Dello stesso avviso anche Gilda degli insegnanti, che esprime il proprio disappunto tramite Maria Domenica Di Patre, vice coordinatrice nazionale della Gilda degli Insegnanti : “È inaudito che il sistema informatico del Miur vada in tilt a pochi giorni dalla scadenza dei termini per le assegnazioni provvisorie e l’aggiornamento delle graduatorie di istituto. La piattaforma Istanze OnLine risulta bloccata, centinaia di migliaia di utenti stanno tentando disperatamente di accedere senza riuscirci e le nostre sedi provinciali sono prese d’assalto. È una situazione intollerabile, indegna di un Paese civile”.

 
“Il ministero – spiega Di Patre – aveva previsto circa 300mila domande come lo scorso anno e invece ne sono arrivate  oltre 700mila. Ad aggravare ulteriormente la situazione, la brevità dei tempi: 10 giorni contro i 45 dell’anno precedente. In realtà, non si tratta soltanto di un sovraccarico del sistema, perché arrivano numerosissime testimonianze di veri e  propri errori del sistema”. 
 
“Chiediamo dunque al Miur che vengano prorogati i termini al 31 luglio e che sia data la possibilità di presentare il modello B in forma cartacea. È inutile e soprattutto dannoso ostinarsi a voler essere un’Amministrazione ‘agile’, smart, se poi non si è in grado di fronteggiare una simile situazione”.
 
“Non è la prima volta – conclude Di Patre – che la piattaforma Istanze OnLine finisce in panne: a questo punto, è più che lecito dubitare delle competenze e della professionalità dell’ente al quale il Miur ha appaltato la gestione del sistema informatico”.

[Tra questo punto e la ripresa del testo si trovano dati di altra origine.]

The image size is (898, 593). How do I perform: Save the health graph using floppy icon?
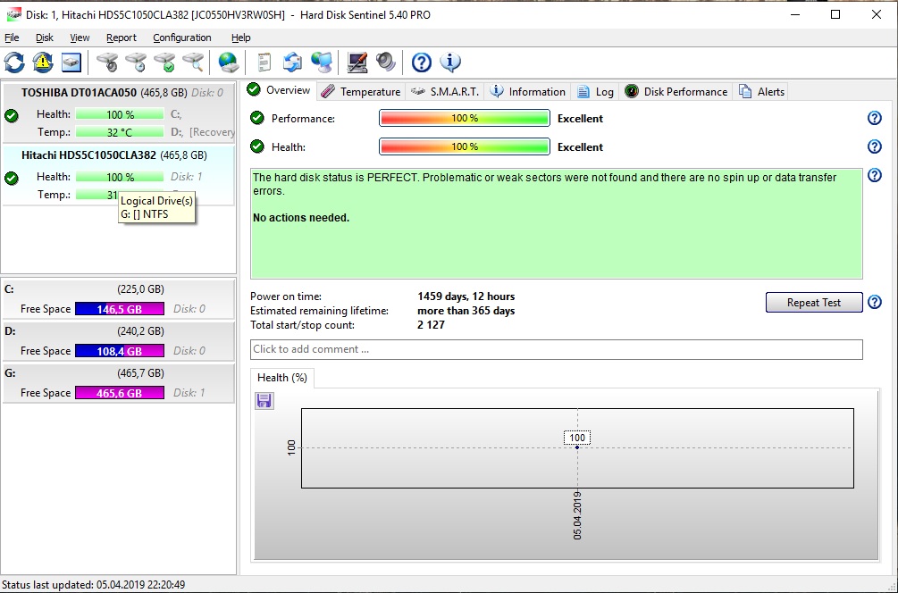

Dal fronte politico, a parlare è Petraglia di Sinistra Italiana: “L’aggiornamento e il rinnovo delle graduatorie d’Istituto di seconda e terza fascia coinvolge circa 700.000 persone, molte delle quali hanno perso un lavoro in precedenza e ora sperano di poter utilizzare il titolo di studio per poter insegnare”.

 
“Le scuole sono subissate da innumerevoli incombenze amministrative, continua la senatrice Alessia Petraglia, rese sempre più onerose dai tagli al personale e dall’impossibilità di prorogare i contratti al personale ATA nei mesi di luglio e agosto, caricate dell’oneroso lavoro per la messa a punto delle graduatorie in tempi utili per coprire le supplenze, ma nonostante ciò e l’imminente scadenza, non funziona il sistema informatico di Istanze on line utile per la scelta delle scuole”. 
“Siamo alle solite: nonostante i grandi annunci della Buona Scuola per innovare e migliorare il sistema, è sempre un caos, dal balletto delle cattedre alle anomalie dell’alternanza scuola-lavoro e assistiamo – conclude Alessia Petraglia- ad una Amministrazione sempre più lontana dalle sue responsabilità sulla pelle dei precari”.